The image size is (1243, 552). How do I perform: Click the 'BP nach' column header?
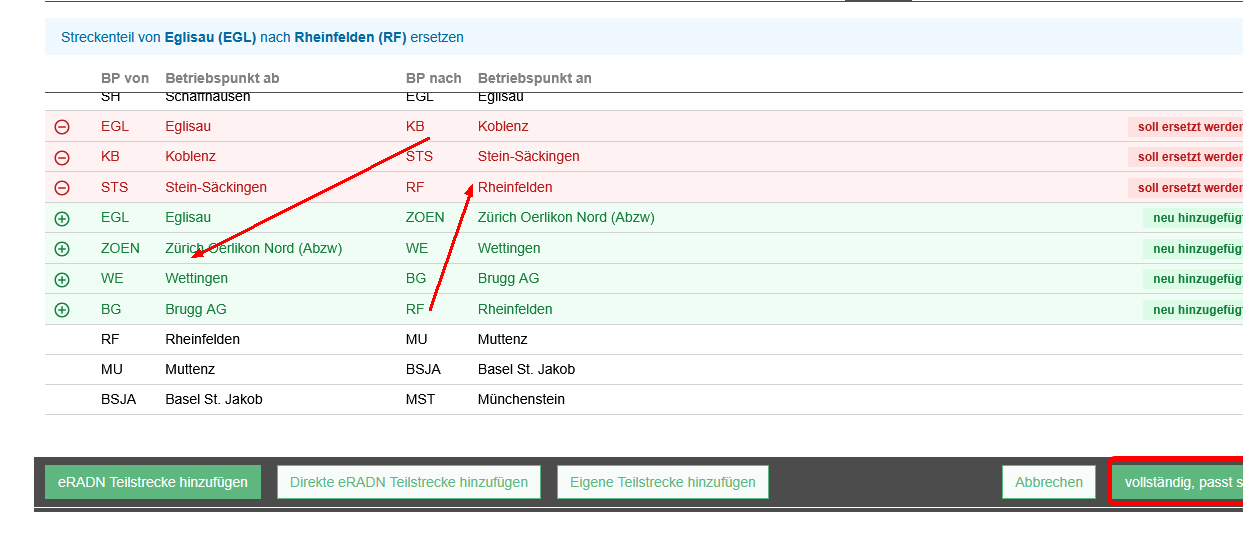(433, 78)
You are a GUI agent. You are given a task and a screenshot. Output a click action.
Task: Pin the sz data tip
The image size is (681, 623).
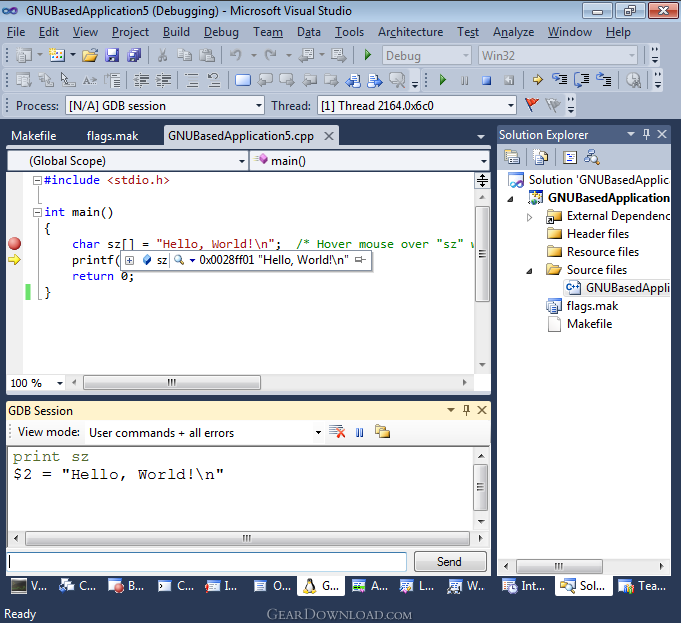coord(360,260)
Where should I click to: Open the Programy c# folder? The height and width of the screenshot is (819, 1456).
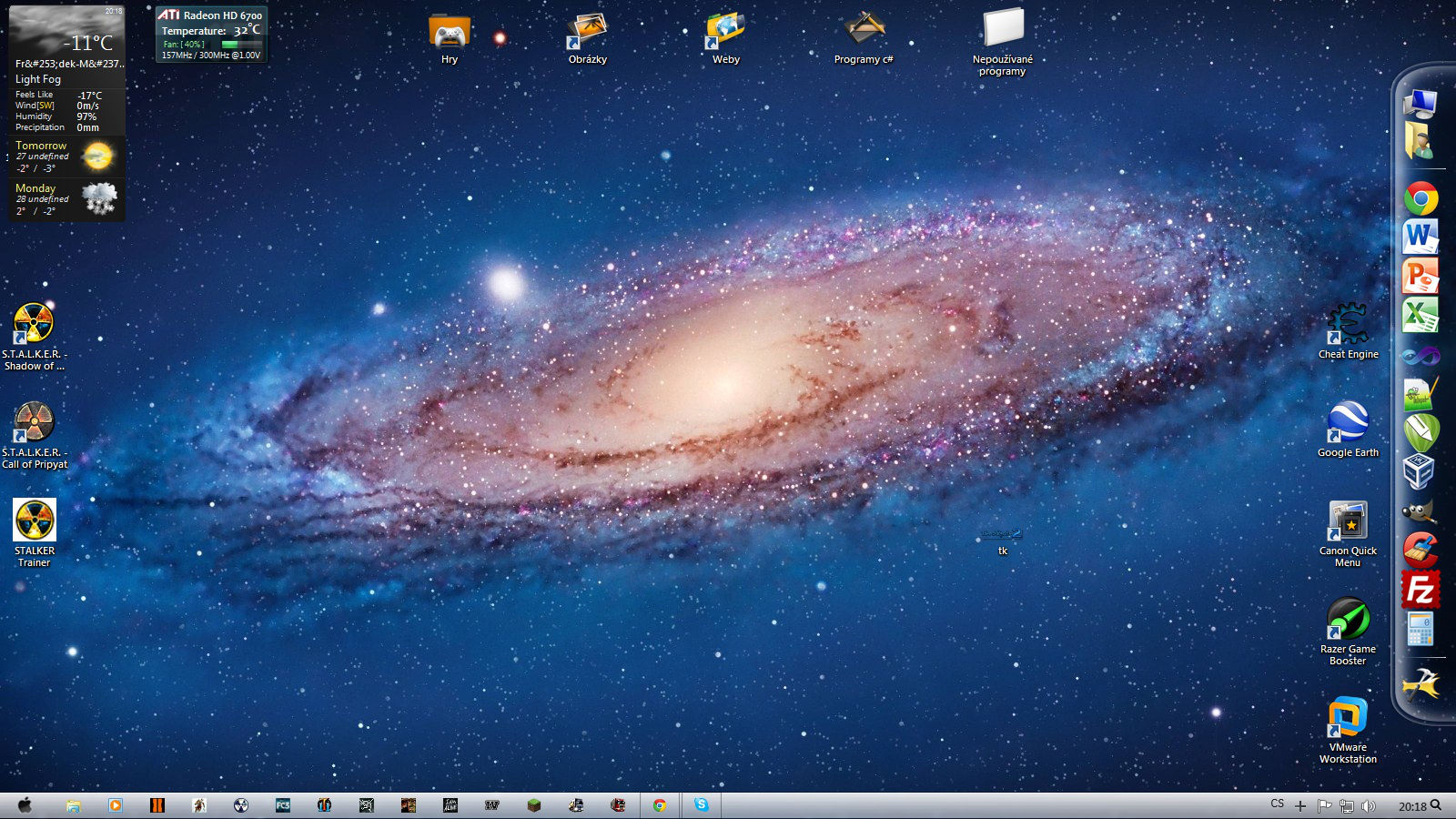[864, 33]
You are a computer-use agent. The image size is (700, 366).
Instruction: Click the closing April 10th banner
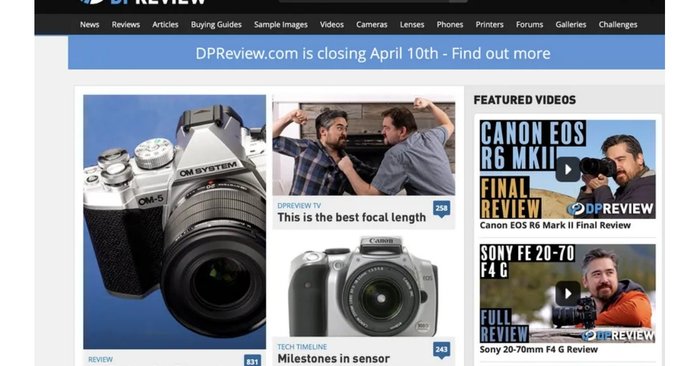(x=366, y=53)
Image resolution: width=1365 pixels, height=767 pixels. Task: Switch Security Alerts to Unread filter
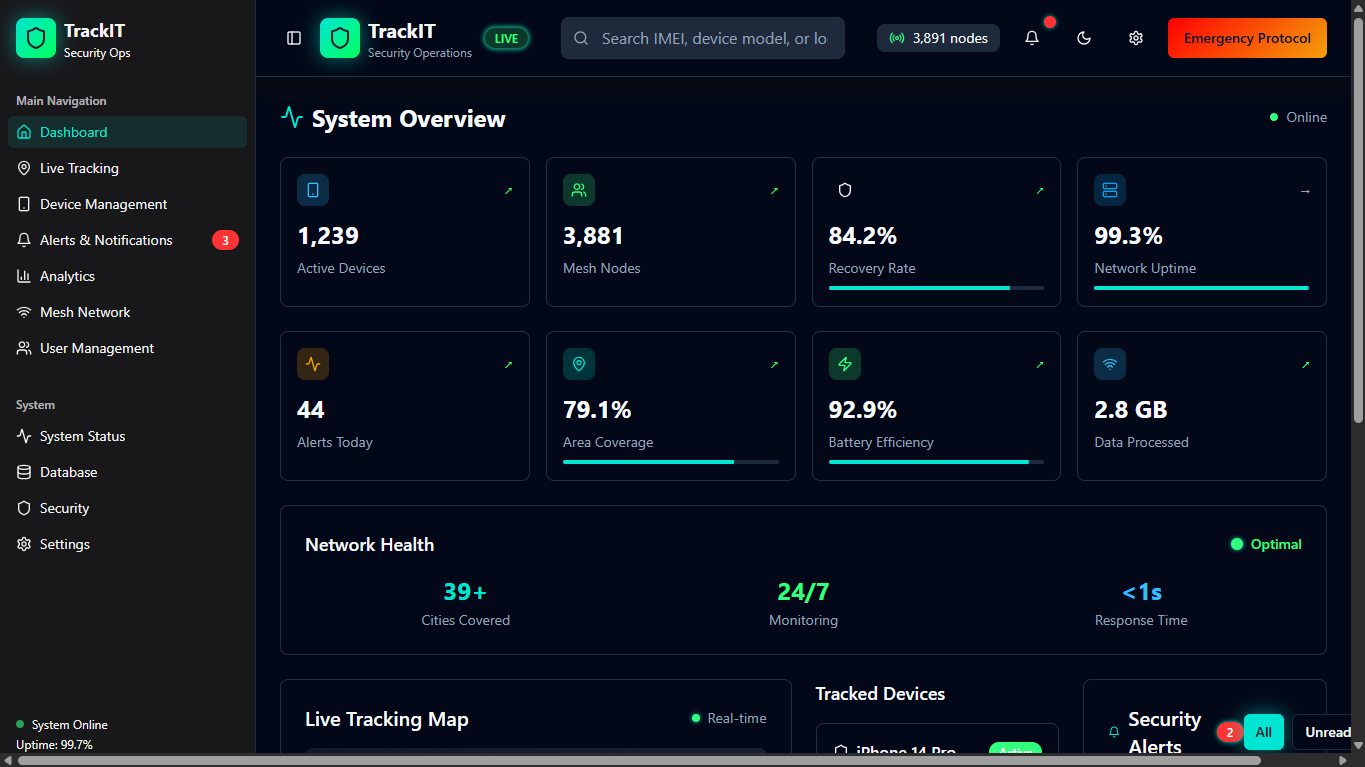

PROBLEM TO WORK ON: Every line from the one containing "Where should I" through the end of the entries above, both included, should be extracted exactly, with pictures left out.

TASK SOLUTION:
Where should I click to: Open the Programy c# folder? The height and width of the screenshot is (819, 1456).
[864, 33]
You are a computer-use agent. The image size is (700, 366).
Instruction: Click the closing April 10th banner
(x=366, y=53)
Image resolution: width=1365 pixels, height=767 pixels. Task: Switch Security Alerts to Unread filter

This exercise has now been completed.